## WHAT THE TASK ASKS
Locate the word "Given" in the entries below, then gather every line that holds it.
[Start of section]
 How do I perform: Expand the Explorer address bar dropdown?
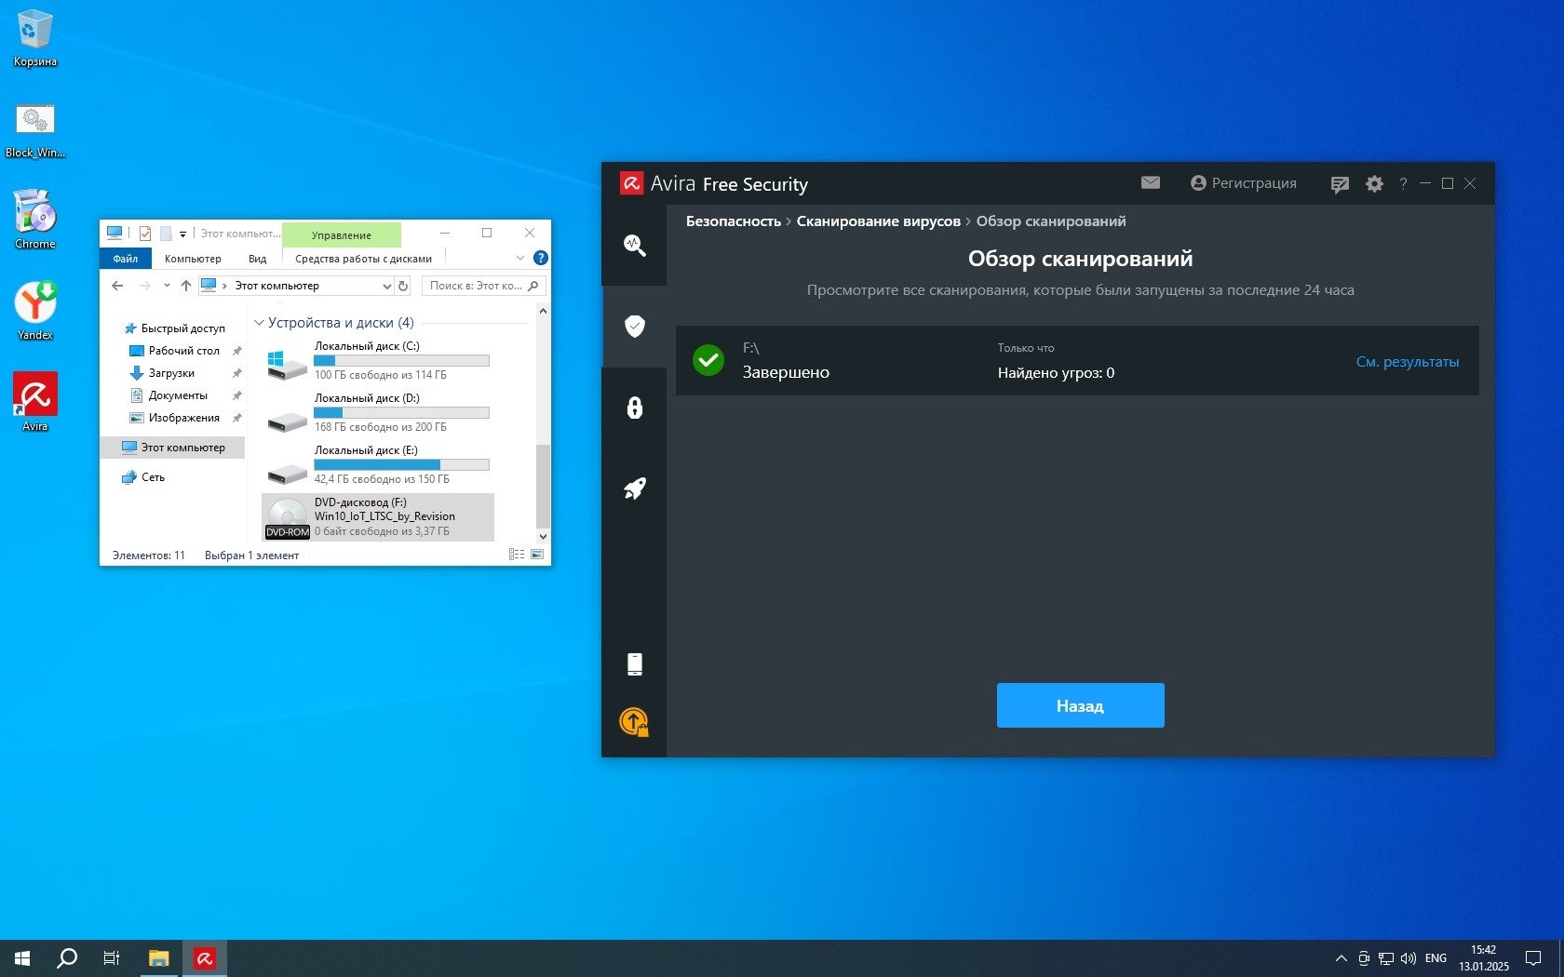(x=386, y=286)

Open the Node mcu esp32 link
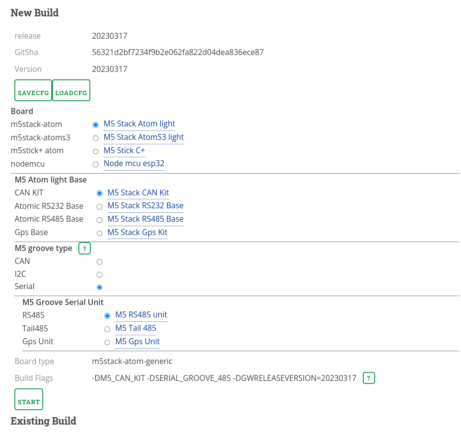(x=133, y=163)
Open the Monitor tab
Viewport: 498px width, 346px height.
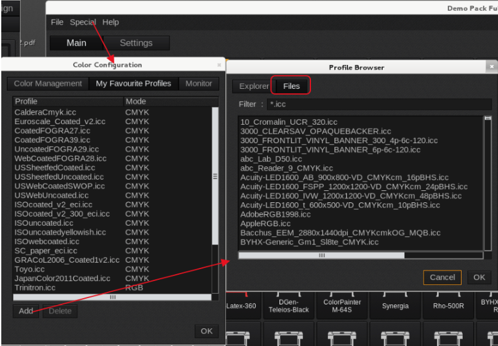pyautogui.click(x=198, y=83)
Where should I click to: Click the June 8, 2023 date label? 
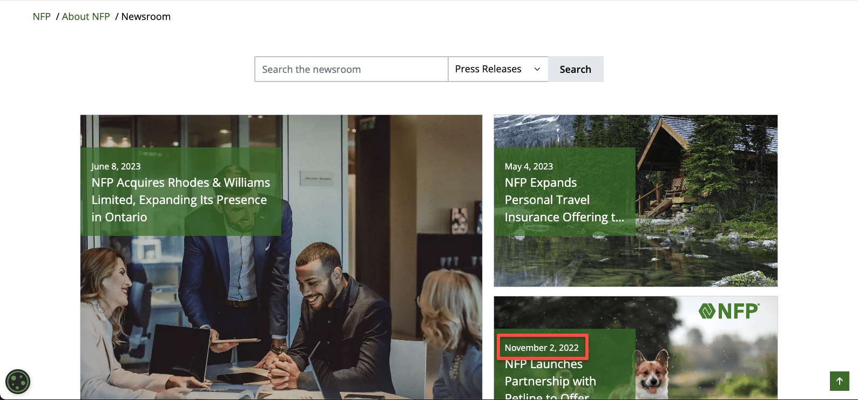point(116,166)
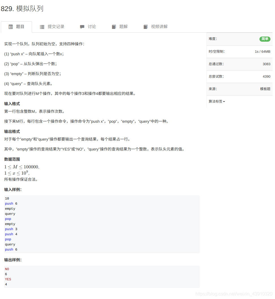Switch to the 视频讲解 tab
The height and width of the screenshot is (299, 275).
158,27
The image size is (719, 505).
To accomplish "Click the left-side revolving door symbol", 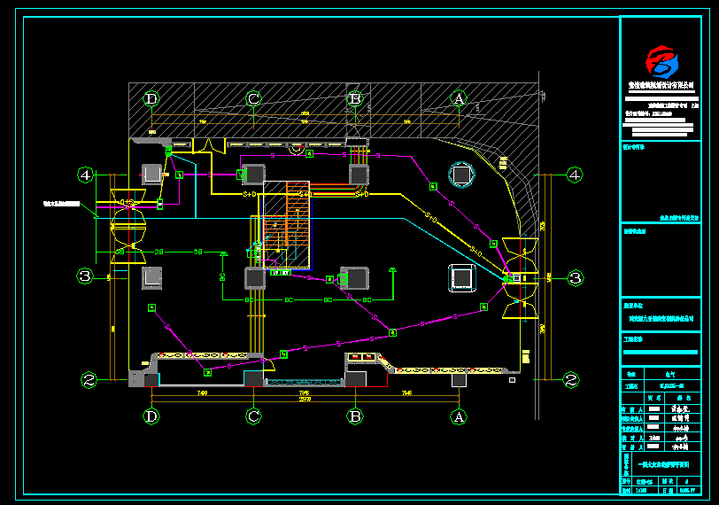I will pyautogui.click(x=128, y=219).
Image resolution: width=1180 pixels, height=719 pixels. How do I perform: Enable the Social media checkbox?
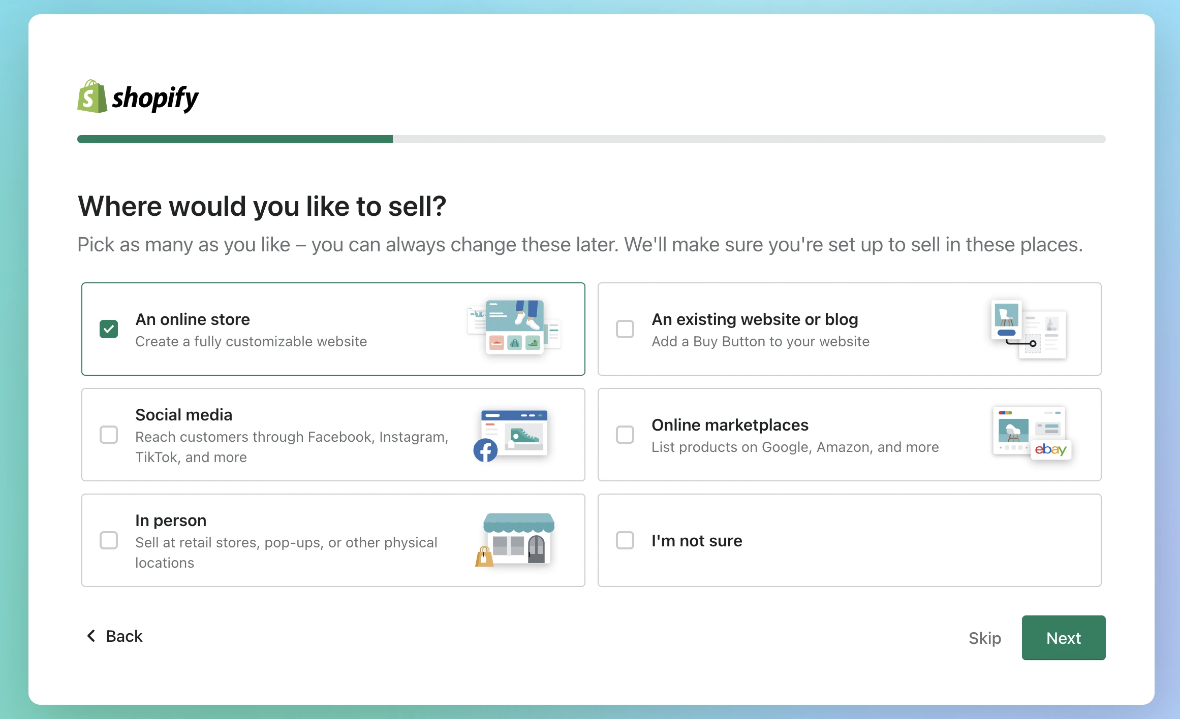[109, 435]
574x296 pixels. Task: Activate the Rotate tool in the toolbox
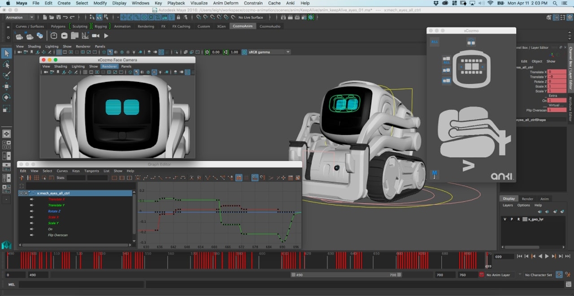[6, 97]
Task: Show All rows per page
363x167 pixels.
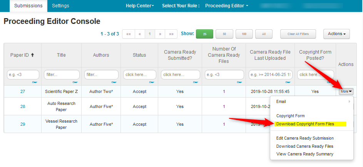Action: pyautogui.click(x=264, y=34)

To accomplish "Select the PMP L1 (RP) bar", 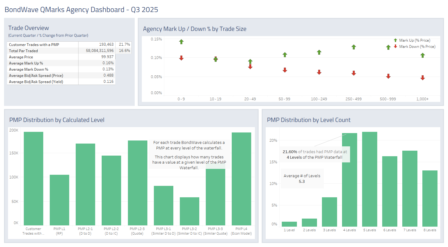I will pyautogui.click(x=59, y=200).
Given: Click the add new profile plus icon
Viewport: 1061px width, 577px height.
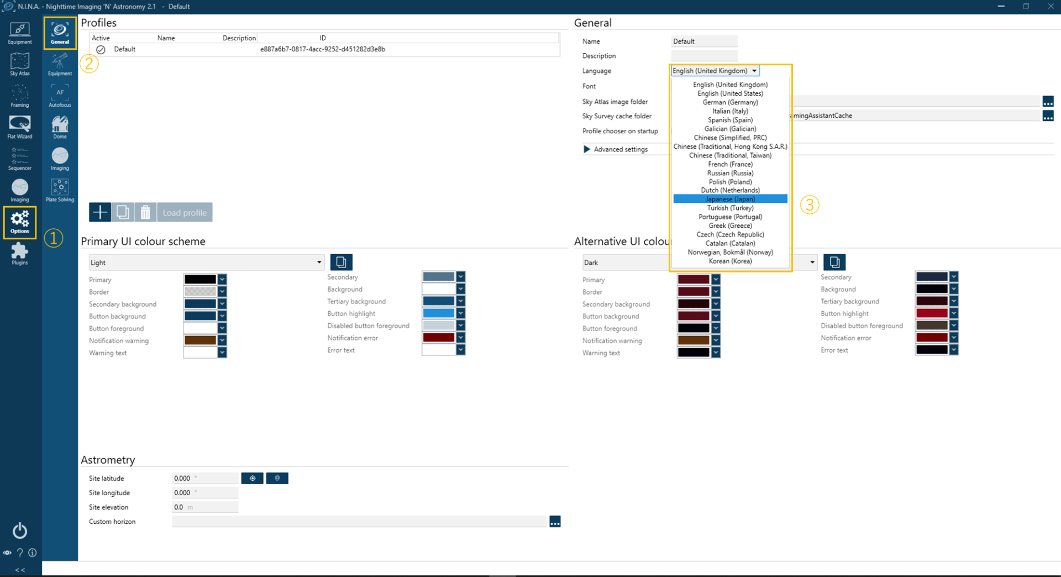Looking at the screenshot, I should coord(100,212).
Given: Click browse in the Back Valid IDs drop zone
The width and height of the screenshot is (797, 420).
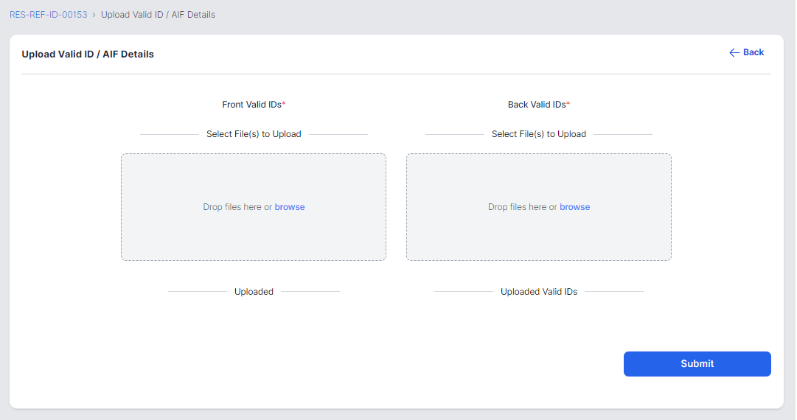Looking at the screenshot, I should click(575, 207).
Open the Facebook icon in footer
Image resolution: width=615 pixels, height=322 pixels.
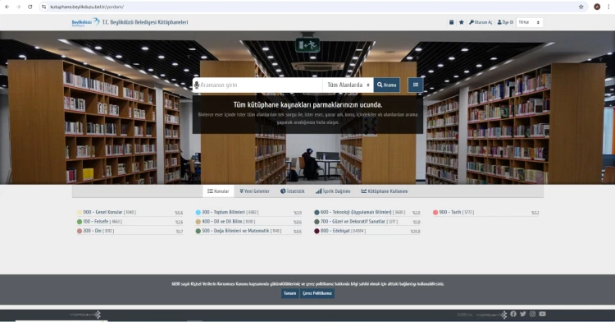[513, 314]
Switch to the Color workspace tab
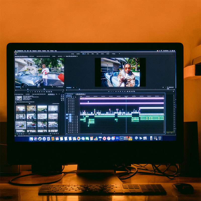 pyautogui.click(x=88, y=54)

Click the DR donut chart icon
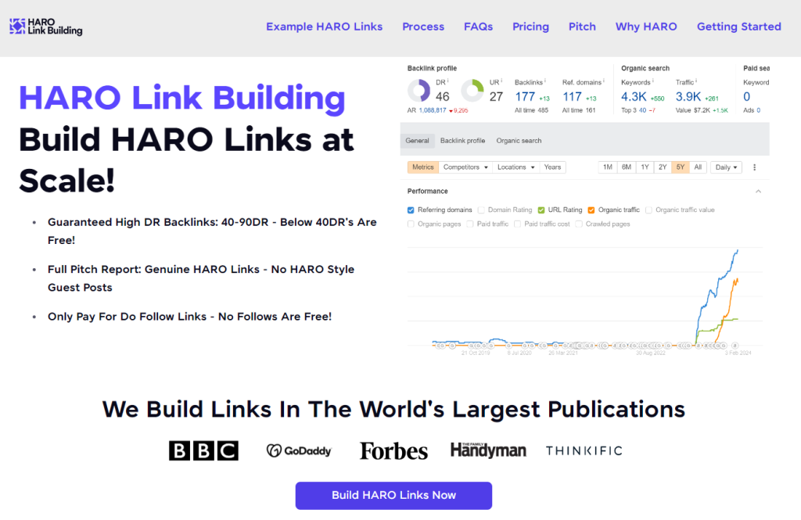(419, 91)

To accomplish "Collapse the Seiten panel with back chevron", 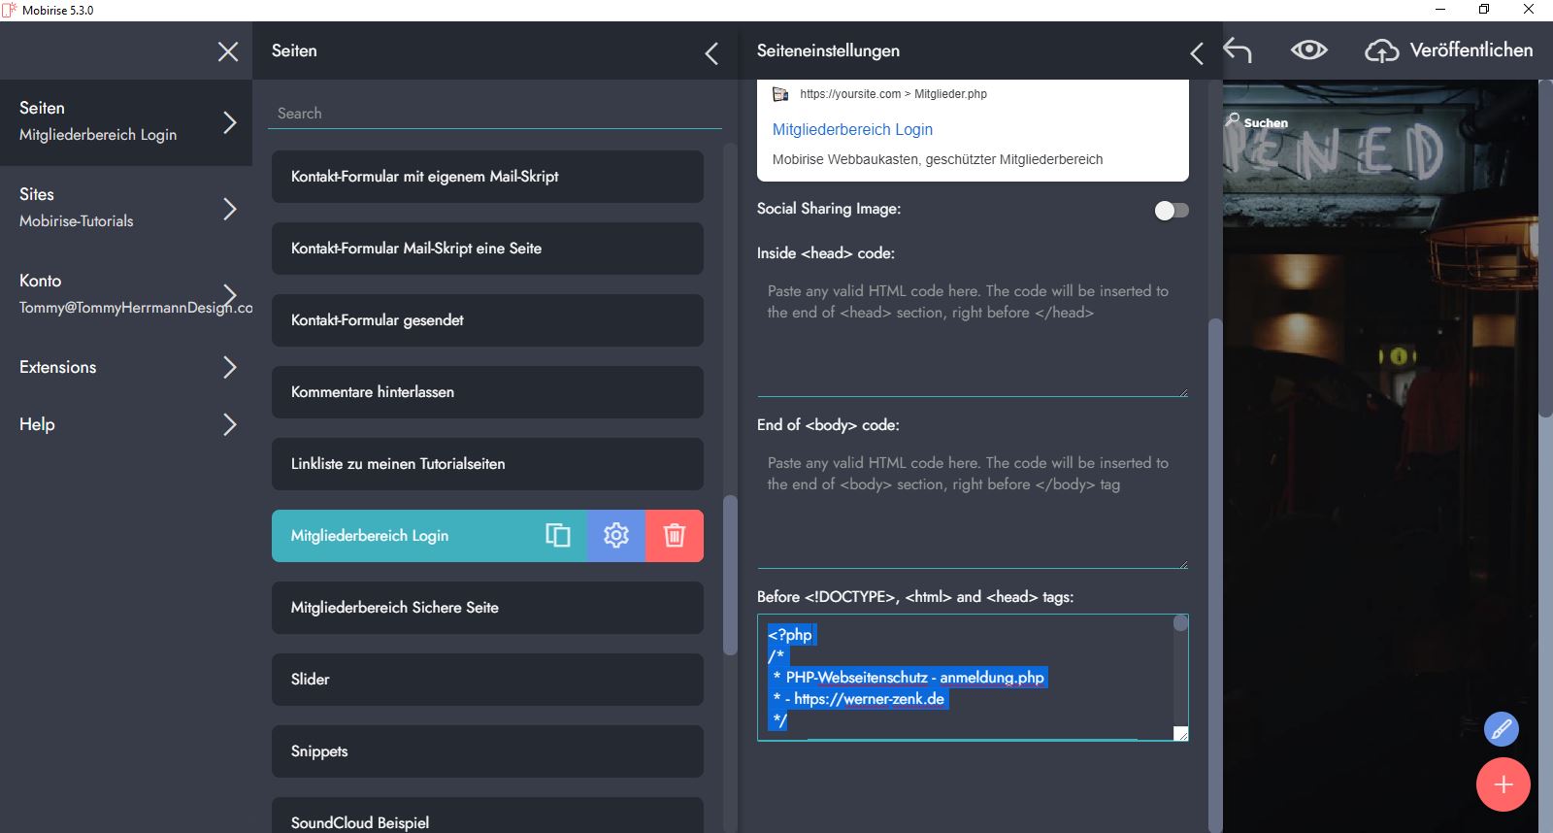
[End of section]
## EXERCISE OUTPUT
Given: Click the add new profile plus icon
Given: Click browse in the Back Valid IDs drop zone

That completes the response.